Your task: Within the records, find every line that includes the word "Given" and copy it.

········

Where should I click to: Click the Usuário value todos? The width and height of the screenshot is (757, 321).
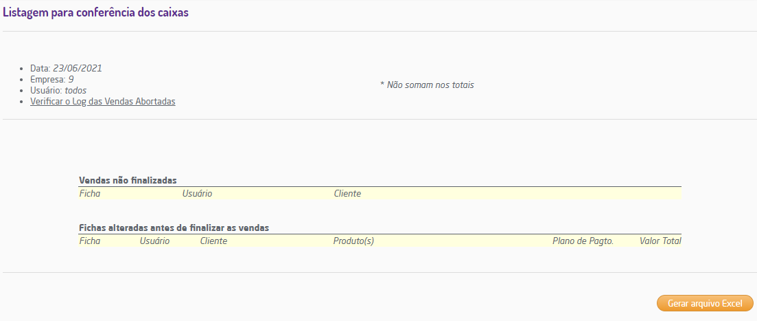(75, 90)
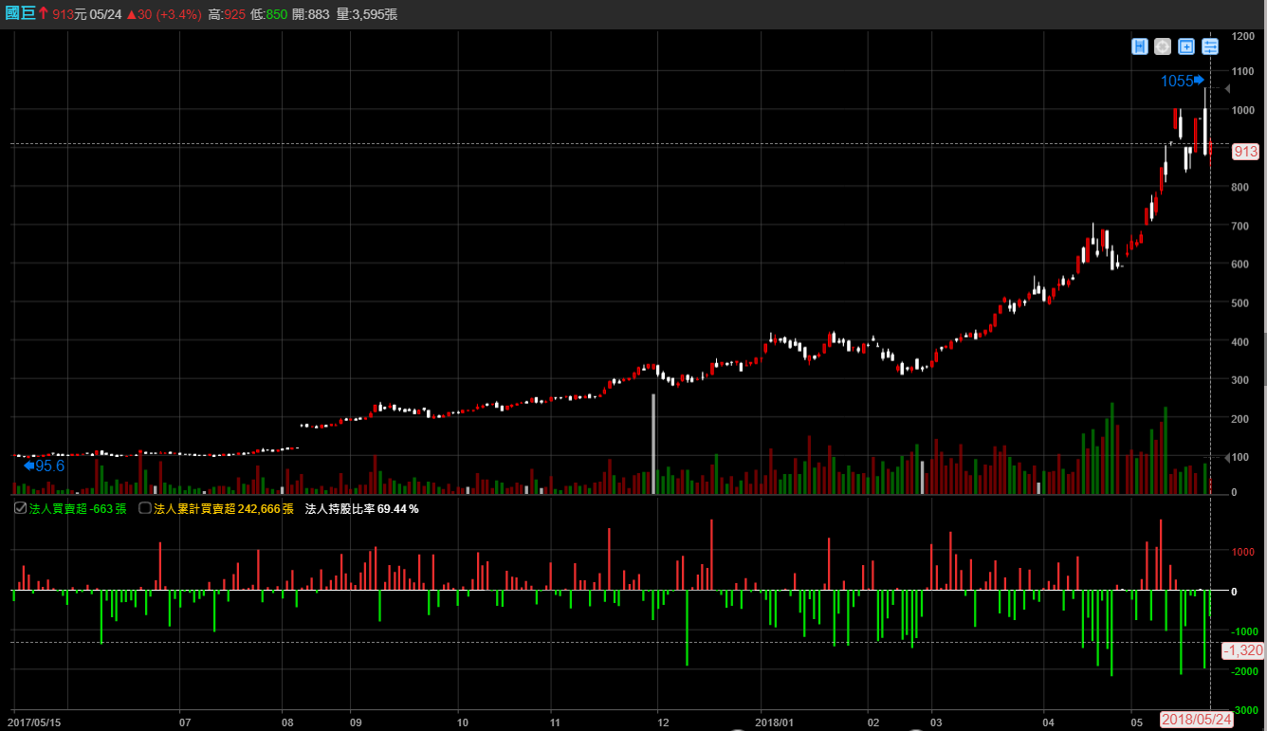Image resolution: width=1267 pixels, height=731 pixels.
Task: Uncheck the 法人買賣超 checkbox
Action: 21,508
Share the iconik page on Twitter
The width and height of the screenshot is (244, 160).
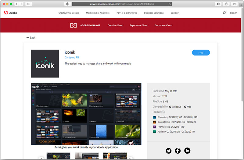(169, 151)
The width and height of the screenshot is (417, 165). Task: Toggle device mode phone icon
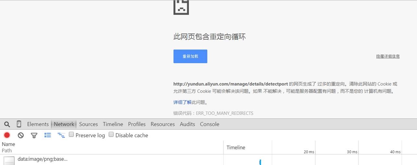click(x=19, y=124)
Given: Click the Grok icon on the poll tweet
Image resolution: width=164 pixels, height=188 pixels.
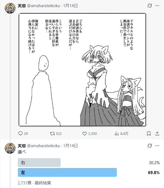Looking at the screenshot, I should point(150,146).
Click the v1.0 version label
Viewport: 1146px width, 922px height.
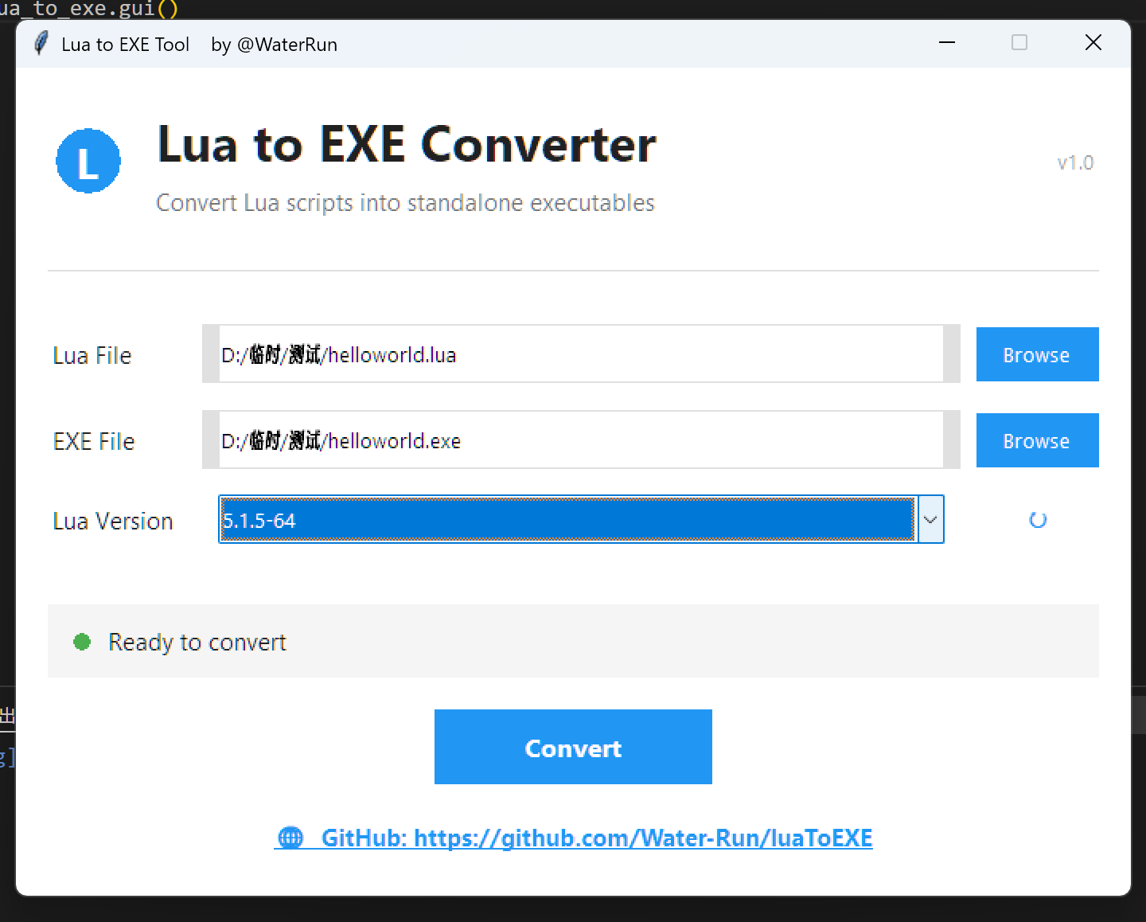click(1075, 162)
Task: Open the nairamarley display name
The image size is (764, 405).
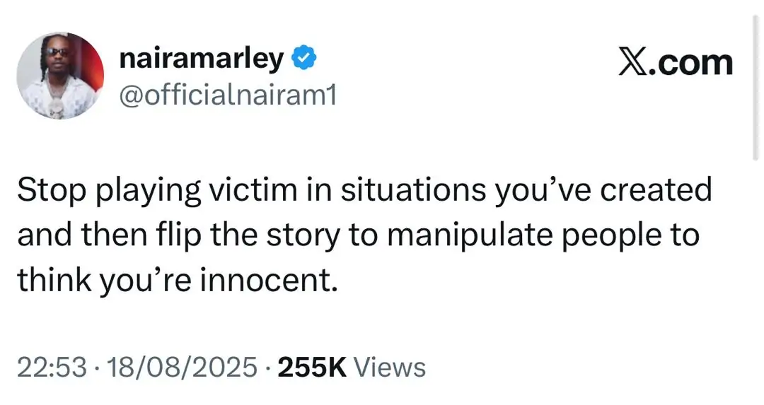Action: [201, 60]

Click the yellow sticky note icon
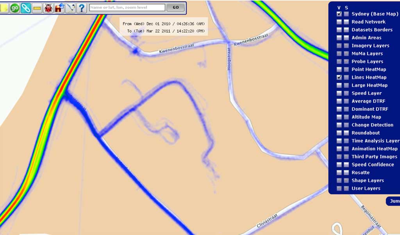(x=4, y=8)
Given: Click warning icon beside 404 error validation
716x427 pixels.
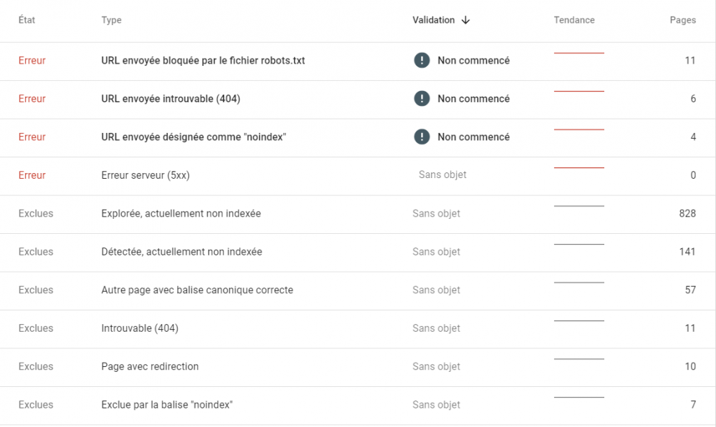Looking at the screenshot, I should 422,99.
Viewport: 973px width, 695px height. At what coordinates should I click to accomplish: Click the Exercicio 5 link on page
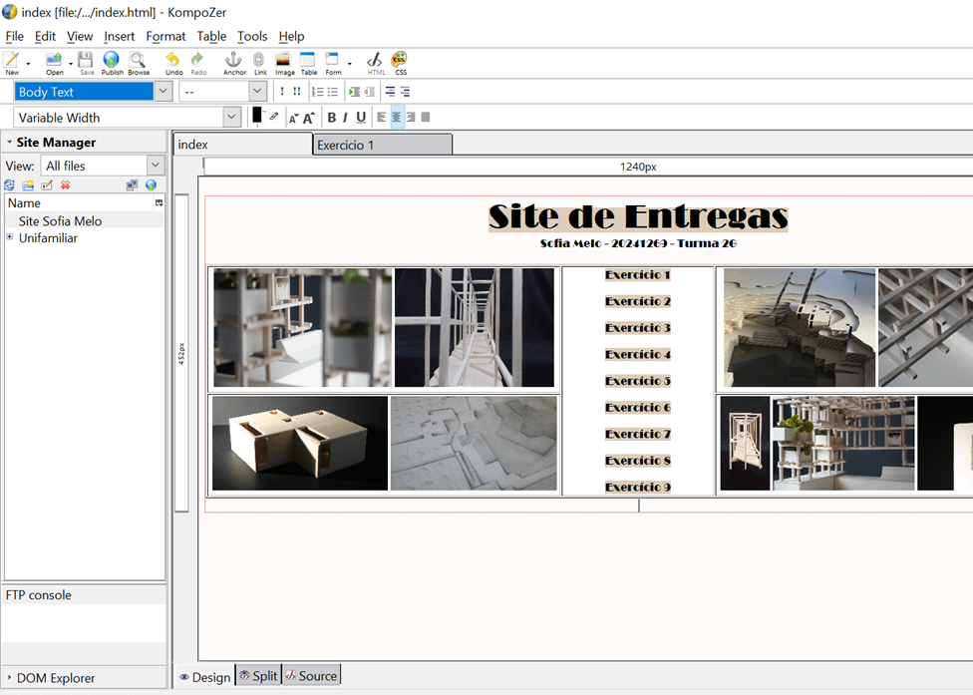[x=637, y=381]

········

Your solution:
Given: Click the Grok icon on the poll tweet
Given: Click warning icon beside 404 error validation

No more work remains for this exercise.